In the data, find the word "thumbnail" and copy out every line that has it.
*** Provided material ***
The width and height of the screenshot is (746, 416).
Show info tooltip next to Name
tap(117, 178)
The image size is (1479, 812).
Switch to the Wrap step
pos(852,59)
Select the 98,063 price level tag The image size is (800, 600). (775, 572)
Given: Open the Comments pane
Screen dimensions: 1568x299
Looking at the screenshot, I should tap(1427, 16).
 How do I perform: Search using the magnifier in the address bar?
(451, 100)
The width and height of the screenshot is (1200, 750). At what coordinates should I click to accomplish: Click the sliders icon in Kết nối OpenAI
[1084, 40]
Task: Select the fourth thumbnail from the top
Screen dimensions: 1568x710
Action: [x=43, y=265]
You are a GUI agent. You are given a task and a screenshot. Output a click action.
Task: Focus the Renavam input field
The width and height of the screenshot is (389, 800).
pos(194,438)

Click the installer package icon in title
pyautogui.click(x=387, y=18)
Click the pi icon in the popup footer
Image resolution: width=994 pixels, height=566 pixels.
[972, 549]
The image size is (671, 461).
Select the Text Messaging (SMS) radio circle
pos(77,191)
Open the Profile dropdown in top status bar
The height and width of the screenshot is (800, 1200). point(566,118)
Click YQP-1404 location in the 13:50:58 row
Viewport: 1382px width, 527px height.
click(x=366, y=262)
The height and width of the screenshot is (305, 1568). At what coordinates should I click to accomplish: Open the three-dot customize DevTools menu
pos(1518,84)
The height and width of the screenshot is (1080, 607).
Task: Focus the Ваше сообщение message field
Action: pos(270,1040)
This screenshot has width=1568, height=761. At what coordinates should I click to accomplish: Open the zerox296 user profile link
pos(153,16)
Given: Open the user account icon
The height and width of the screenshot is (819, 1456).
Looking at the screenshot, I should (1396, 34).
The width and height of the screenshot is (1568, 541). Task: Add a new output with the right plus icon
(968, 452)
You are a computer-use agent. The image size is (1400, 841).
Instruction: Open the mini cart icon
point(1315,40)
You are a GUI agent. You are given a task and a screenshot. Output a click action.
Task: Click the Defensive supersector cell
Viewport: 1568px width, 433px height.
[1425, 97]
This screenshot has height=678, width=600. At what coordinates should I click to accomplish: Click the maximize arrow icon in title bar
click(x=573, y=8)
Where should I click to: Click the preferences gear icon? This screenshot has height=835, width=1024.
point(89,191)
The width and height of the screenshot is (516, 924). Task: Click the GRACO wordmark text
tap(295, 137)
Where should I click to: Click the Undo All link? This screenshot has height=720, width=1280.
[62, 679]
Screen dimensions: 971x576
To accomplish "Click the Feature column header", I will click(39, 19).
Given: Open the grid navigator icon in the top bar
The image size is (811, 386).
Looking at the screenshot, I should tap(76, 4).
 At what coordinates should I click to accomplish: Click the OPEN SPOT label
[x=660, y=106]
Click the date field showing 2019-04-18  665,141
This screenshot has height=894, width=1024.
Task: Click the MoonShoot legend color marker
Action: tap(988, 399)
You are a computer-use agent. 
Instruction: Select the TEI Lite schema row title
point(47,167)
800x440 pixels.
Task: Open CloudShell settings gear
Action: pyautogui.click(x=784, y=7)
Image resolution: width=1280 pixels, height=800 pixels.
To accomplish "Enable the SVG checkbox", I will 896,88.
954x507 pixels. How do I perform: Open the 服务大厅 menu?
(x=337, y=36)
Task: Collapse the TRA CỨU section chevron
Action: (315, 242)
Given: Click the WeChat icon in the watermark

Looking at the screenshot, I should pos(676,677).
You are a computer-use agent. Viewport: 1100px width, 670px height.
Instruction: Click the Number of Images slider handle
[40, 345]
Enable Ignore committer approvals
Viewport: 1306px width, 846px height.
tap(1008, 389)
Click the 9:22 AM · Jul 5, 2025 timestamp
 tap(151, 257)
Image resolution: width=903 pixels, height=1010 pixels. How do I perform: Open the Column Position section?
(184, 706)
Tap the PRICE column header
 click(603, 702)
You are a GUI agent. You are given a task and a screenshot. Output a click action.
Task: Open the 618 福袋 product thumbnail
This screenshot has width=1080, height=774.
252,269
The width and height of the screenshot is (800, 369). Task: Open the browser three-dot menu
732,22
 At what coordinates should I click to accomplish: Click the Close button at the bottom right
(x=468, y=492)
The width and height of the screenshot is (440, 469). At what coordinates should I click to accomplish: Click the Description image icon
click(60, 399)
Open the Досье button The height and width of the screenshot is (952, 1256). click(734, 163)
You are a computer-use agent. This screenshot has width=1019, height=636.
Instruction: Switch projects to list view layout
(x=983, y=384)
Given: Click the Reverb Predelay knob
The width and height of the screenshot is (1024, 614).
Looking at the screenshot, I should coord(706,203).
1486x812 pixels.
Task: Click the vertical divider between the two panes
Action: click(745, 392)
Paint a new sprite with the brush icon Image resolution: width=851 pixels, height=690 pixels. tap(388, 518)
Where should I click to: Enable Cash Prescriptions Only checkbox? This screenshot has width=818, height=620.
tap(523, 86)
*** End of Provided material ***
**Task output:**
Task: Select the fourth thumbnail from the top
Task: Open the 618 福袋 product thumbnail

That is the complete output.